Sammy was enjoying his drive through the Catskill mountains when his car began to overheat. He pulled off to the side of the road, next to a pasture with several grazing cows. He popped the hood, and smoke billowed from the engine as Sammy tried to figure out where the problem was.

“Hey buddy!” a voice behind Sammy called out.

He turned around to see one of the cows up on its hind legs, leaning on the fence. “Looks to me like you’ve got a busted fuel pressure regulator,” it said.

Sammy was speechless. He ran to the nearby farmhouse while the cow shrugged its shoulders before returning to the pasture.

Sammy quickly found the farmer and told him what had happened. “You won’t believe me, but.. but.. your cow just spoke to me! About fuel pressure regulators! What’s going on?”

“Was it that white cow with a spot on the head, and a large patch of brown on the side?” the farmer asked.

“Yes, that’s the one! Am I dreaming??”

“Ah, that’s Rosie,” the farmer told him. “She’s such a know-it-all. Just ignore her. She doesn’t know the first thing about cars!”

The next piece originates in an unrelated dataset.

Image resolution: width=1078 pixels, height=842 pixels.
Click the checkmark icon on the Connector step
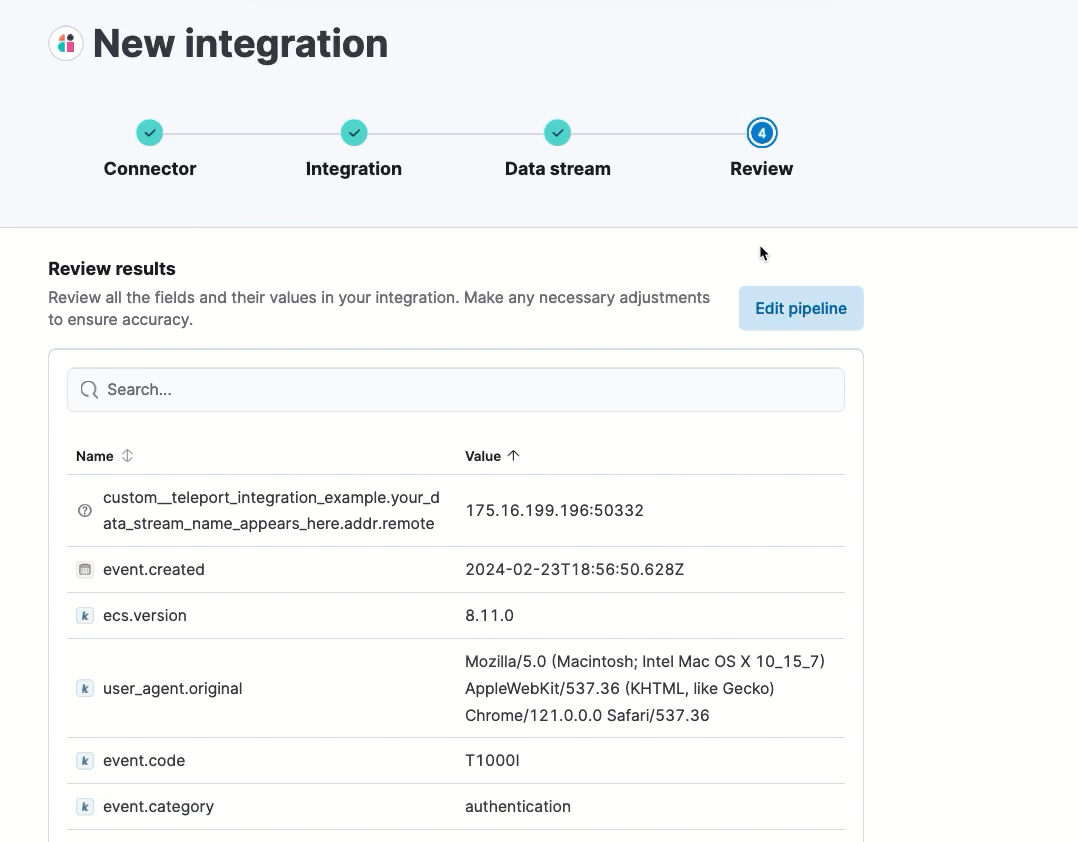click(x=149, y=132)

In this week’s Torah portion, Balak, King of Moav, hires Bilaam the prophet to go and curse the Jewish people. G-d instructed Bilaam not to go when first asked by Balak’s men, but when Balak sent an even larger and more distinguished group of emissaries, G-d then allowed Bilaam to go — but both told him, and then sent an angel to warn him, that he would only be able to say the words G-d would place in his mouth.

The angel came to Bilaam by blocking the road on which he was traveling. Bilaam’s donkey saw the angel, and stopped in its tracks. Bilaam, however, could not see the angel, and he struck his donkey to tell it to keep going. But even after straying off the path near a wall, the donkey could not get past the angel — so the donkey refused to budge, no matter how long Bilaam continued to hit it.

At that point, G-d miraculously empowered the donkey to speak to Bilaam, and to ask Bilaam to stop beating him. Bilaam then responded to the donkey in anger, as if speaking to another human being.

How could this happen? How could Bilaam simply respond and yell at his donkey, and not realize that talking donkeys don’t ordinarily exist? Wasn’t that a profound message to Bilaam in its own right?

Rabbi Shimon Schwab zt”l explains that a completely self-centered man finds it challenging to see beyond himself. He tragically loses his natural sense of wonder. After many years of following the whims and desires of his heart, Bilaam had become so self-absorbed that he was even numb to the clearly miraculous.

While it is rare to find a person as immune to wonder as Bilaam, it’s common to feel little excitement with those things that are part of our daily lives. Every day and every moment, however, is different, and we owe it to ourselves to not fall into Bilaam’s slumber. A marriage cannot be permitted to “go stale;” rather, the couple must revisit the moments and the reasons that brought them together in the first place. Likewise, if our relationship with G-d has weakened and our prayer and observance have become routine, we must look for opportunities to be amazed by G-d’s world. Ponder the intricacy of nature, appreciate the odd “coincidences” which alert us to a Divine Hand at work. If we keep our eyes open and actively seek opportunities to focus our interest, we can restore our sense of wonder and be inspired even by the mundane, the daily grind — and cultivate our relationship with G-d.